I have had aquariums for over 30 years, and have had check valves in all my tanks except for the 10 gallon that I had hidden in my dorm room during the 1980's. I was new to the area, and did not have a car, so shopping for fish supplies was tough. I decided to not worry about the lack of a check valve...and then my roommate unplugged the air pump because she did not like the noise. Fortunately, I came home a few hours later and noticed that the tank was half-drained...and my bed was soaked. Took weeks to dry out!

Also, if you have a hard time getting air line tubing to fit onto something (like an air stone or wand) try soaking the end of the tubing in hot tap water for a few minutes. That makes it soft and a bit stretchy. Let it cool after getting it onto the airstone, and it will shrink back enough to create a tight fit.


----------



## holly12 (Apr 21, 2011)

glassbird said:


> and then my roommate unplugged the air pump because she did not like the noise. Fortunately, I came home a few hours later and noticed that the tank was half-drained...and my bed was soaked. Took weeks to dry out!


Not cool! Not cool at all! I would have made the room mate sleep on the floor and taken their bed!


----------



## glassbird (Feb 2, 2011)

I agree. But she was letting me keep the tank even though it was against the rules, so I cut her some slack. Also, she did not know that the air pump was important to the health of the fish...she thought the bubbles were just decorative.

The wet bed was bad. And I could not request a new mattress, because someone might have asked how it happened. I could not think up a good lie to explain 5 gallons of water...and I did not want to risk exposing the presence of the "forbidden" tank.


----------



## holly12 (Apr 21, 2011)

Your room mate was "letting" you keep the tank? Your room mate sounds like they weren't much fun! Lol. I would have been like, "the more tanks the better.... and bring some cats and puppies!"


----------



## majerah1 (Oct 29, 2010)

LOL @ Holly.Cats and puppies huh?

Yeah I have heard horror stories on air pumps so I make sure to have a check valve handy,though I dont use pumps for anything but the BBS hatchery.
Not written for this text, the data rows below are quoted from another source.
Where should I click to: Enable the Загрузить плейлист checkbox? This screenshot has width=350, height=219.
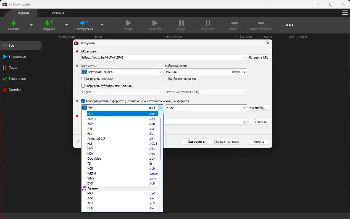point(83,79)
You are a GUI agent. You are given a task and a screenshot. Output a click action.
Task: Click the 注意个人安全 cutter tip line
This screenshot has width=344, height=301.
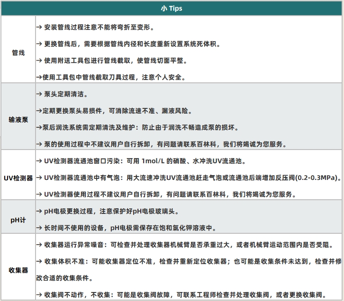coord(111,77)
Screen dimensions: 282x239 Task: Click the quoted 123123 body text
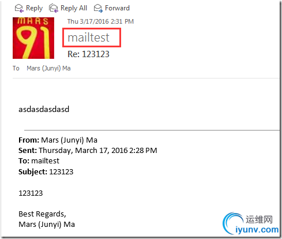click(31, 193)
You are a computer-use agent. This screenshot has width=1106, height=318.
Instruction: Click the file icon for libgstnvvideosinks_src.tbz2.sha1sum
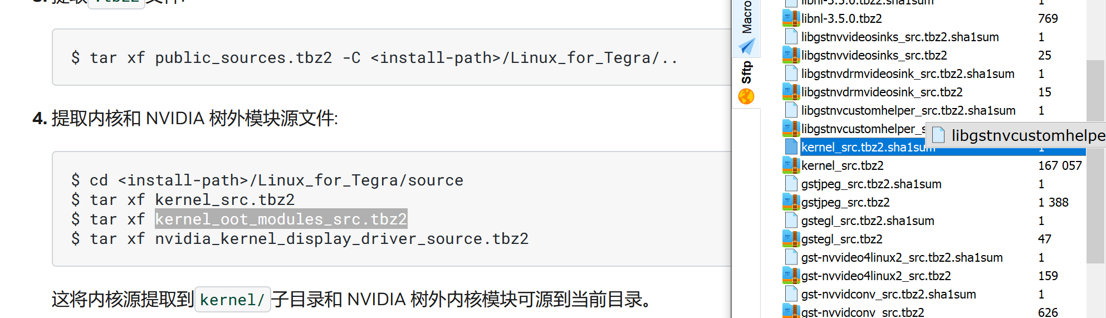791,37
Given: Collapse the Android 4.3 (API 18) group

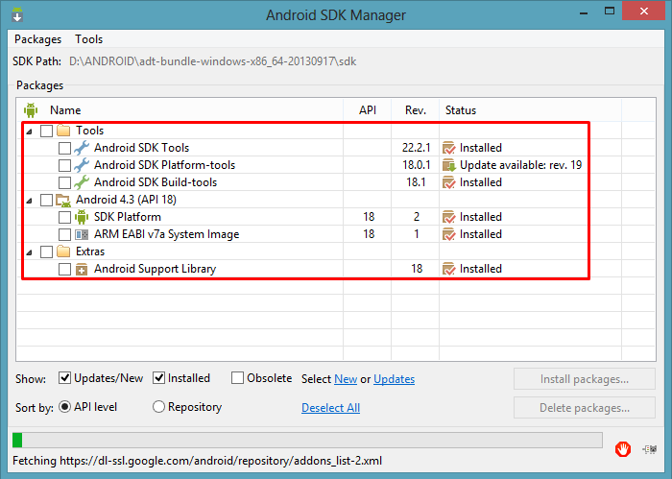Looking at the screenshot, I should click(x=29, y=201).
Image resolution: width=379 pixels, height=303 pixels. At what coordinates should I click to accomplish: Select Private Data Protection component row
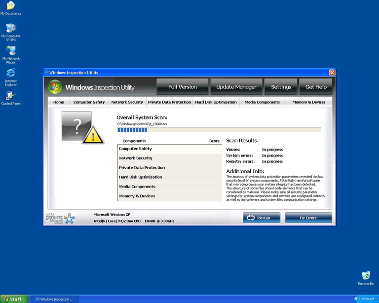pos(169,168)
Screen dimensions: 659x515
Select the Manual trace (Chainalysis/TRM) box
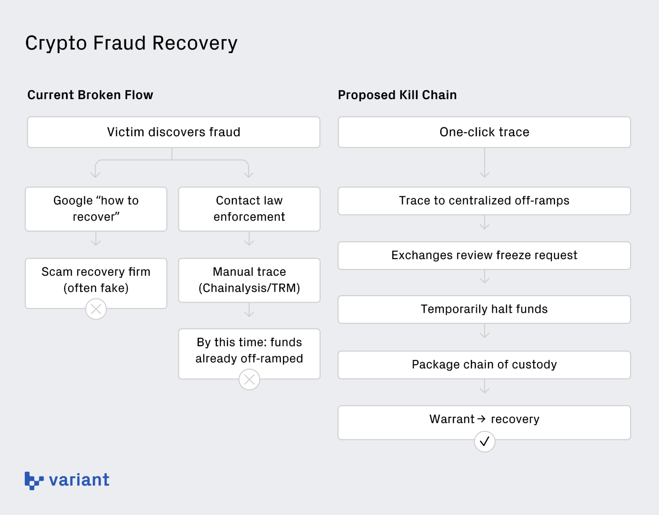(x=249, y=280)
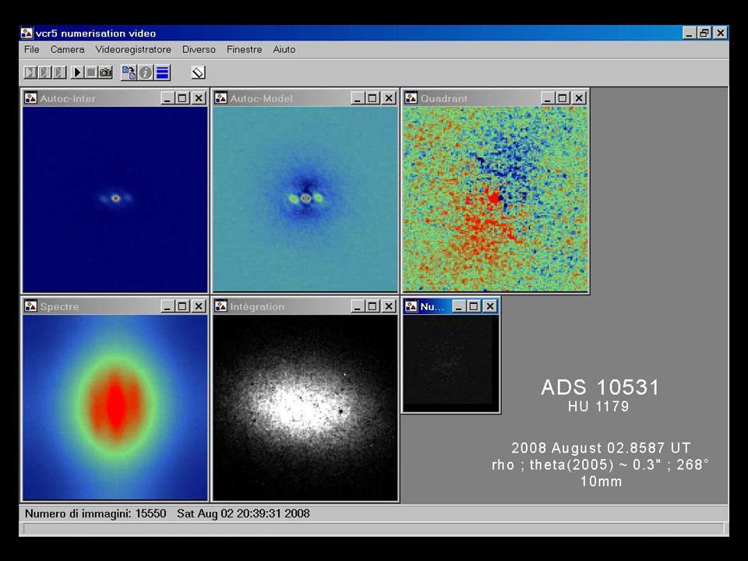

I could easily explain five gallons of water."I was scrubbing pizza off the floor and tripped over the bed,lol"


----------



## Copachick (Jun 7, 2011)

They told us when we bought our air stone and pump that we need to keep the pump elevated, like on a shelf or something so water doesnt get inside the tube and down into the pump.


----------



## sondre (Jun 1, 2011)

i can see some water in my air line aswell when its been off for a while .


----------



## Sasquatch (May 29, 2011)

My pump stays above the water line and I have it set up where if the hose disconnects then it falls back into the tank!  ...Check valves make resistance and the least resistance the better..  ..I also try and use the shortest amount of tubing for the same reason.


----------



## holly12 (Apr 21, 2011)

Mine must have an internal check valve.... it's been set up for months now and is sitting below the water line, with no water in the tube. Even when we turn it off no water back flows into the tube.


----------



## jrman83 (Jul 9, 2010)

holly12 said:


> Mine must have an internal check valve.... it's been set up for months now and is sitting below the water line, with no water in the tube. Even when we turn it off no water back flows into the tube.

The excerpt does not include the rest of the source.